Epileptic Encephalopathy, Early Infantile, 5

A number sign (#) is used with this entry because of evidence that early infantile epileptic encephalopathy-5 (EIEE5) is caused by heterozygous mutation in the SPTAN1 gene (182810) on chromosome 9q34.

For a general phenotypic description and a discussion of genetic heterogeneity of EIEE, see EIEE1 (308350).

Clinical Features

Tohyama et al. (2008) reported 2 unrelated Japanese infants, a girl and a boy, with early infantile epileptic encephalopathy. Both had onset of intractable seizures associated with hypsarrhythmia at age 3 months. Both had profound mental retardation with lack of visual attention and speech development, as well as spastic quadriplegia. Brain MRI showed diffuse hypomyelination and widespread brain atrophy affecting the cortex, corpus callosum, brainstem, and cerebellum. Progressive microcephaly was also observed.

Hamdan et al. (2012) reported an 11-year-old French Canadian boy with EIEE5 and severe intellectual disability. Although he did not present with early infantile spasms, he had febrile seizures at age 16 months and later developed mild generalized epilepsy. He could not walk or speak, but did understand a few commands and was able to communicate with a few signs. He had hypotonia, but no microcephaly or dysmorphic features. Brain MRI showed severe atrophy of the cerebellum and mild atrophy of the brainstem, without any hypomyelination or other structural defects. Overall, the phenotype in this patient was less severe than that of the patients reported by Saitsu et al. (2010).
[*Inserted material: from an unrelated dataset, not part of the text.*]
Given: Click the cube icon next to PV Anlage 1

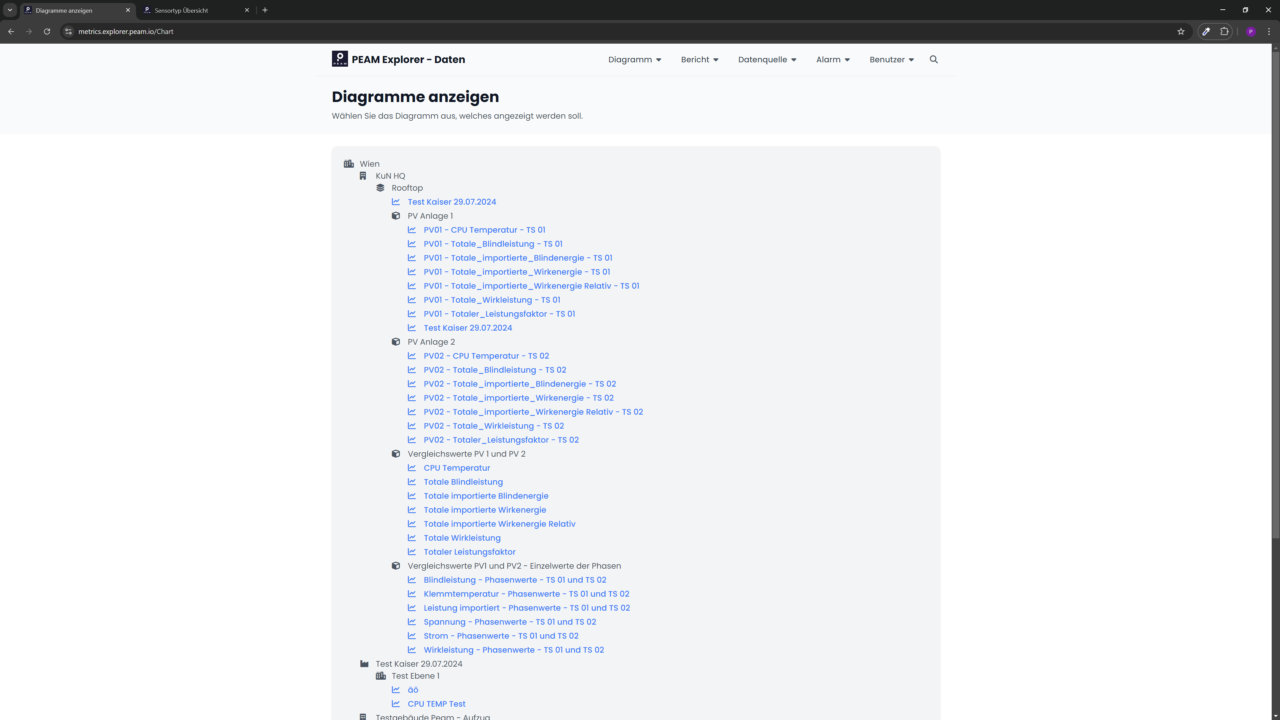Looking at the screenshot, I should coord(396,216).
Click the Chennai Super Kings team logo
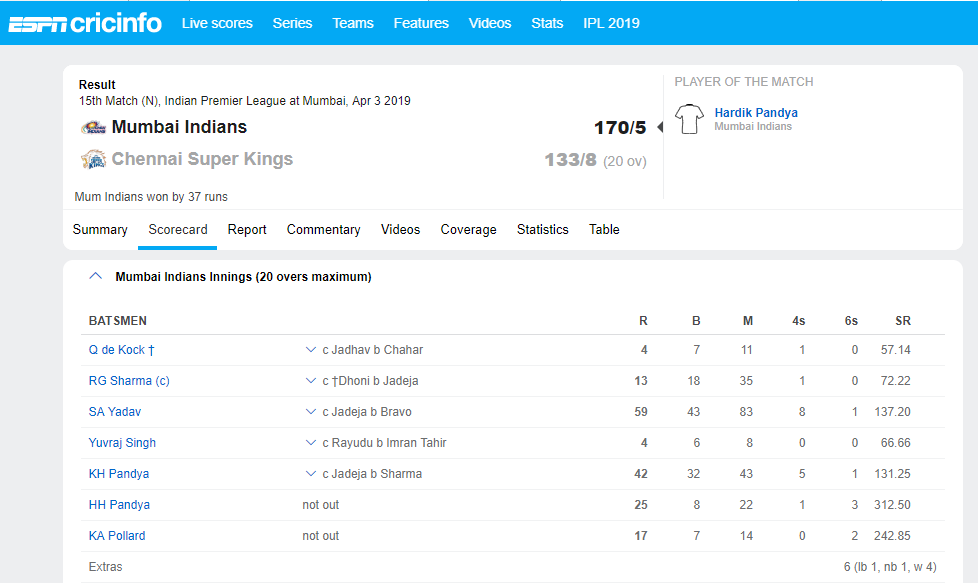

Writzl et al. (2012) reported an 8-month-old Slovenian girl with EIEE5. Significant hypotonia had been apparent since birth. She had no visual contact, and ophthalmologic examination revealed bilateral coloboma-like optic discs. An abnormal EEG was noted on the third day of life; the patient subsequently developed intractable seizures with hypsarrhythmia and suppression burst-like pattern on EEG. Psychomotor development was severely impaired. Brain MRI showed hypomyelination, reduction of deep and subcortical white matter, and thin corpus callosum. Dysmorphic features included small anterior fontanel, low-set ears, and high-arched palate.

Nonoda et al. (2013) reported a 12-month-old Japanese boy with EIEE5 who developed seizures associated with hypsarrhythmia at 3 months of age. Brain imaging showed progressive atrophy of the brain, predominantly at the brainstem and cerebellum, and severe hypomyelination. He had progressive microcephaly (-3.2 SD at 7 months of age), severely impaired psychomotor development, no visual attention, and rigospastic tetraplegia. Genetic analysis identified a de novo heterozygous mutation in the SPTAN1 gene (182810.0005).

Molecular Genetics

In 2 unrelated Japanese patients with EIEE5, previously reported by Tohyama et al. (2008), Saitsu et al. (2010) identified different de novo heterozygous mutations (182810.0001-182810.0002) in the SPTAN1 gene. In vitro functional expression studies suggested a dominant-negative effect of the mutations on spectrin heterodimer stability, as well as perturbation of the axon initial segment. Another unrelated patient with a similar disorder, previously reported by Tohyama et al. (2008) and Saitsu et al. (2008), was found to have a 2.25-Mb microdeletion encompassing both the STXBP1 (602926) and SPTAN1 genes. This patient had a slightly milder phenotype with well-controlled seizures and only mildly decreased white matter with no structural brain anomalies. Although she had hypomyelination at 12 months, she showed progression of myelination at age 4 years. Saitsu et al. (2010) hypothesized that this patient's phenotype was due more to haploinsufficiency of STXBP1 (see EIEE4; 612164), but that haploinsufficiency of SPTAN1 may have had some effect on myelination.

In an 11-year-old French Canadian boy with EIEE5, Hamdan et al. (2012) identified a de novo heterozygous mutation in the SPTAN1 gene (182810.0003). In vitro expression of the mutation in primary mouse cortical neurons caused formation of spectrin aggregates in about 20% of cells.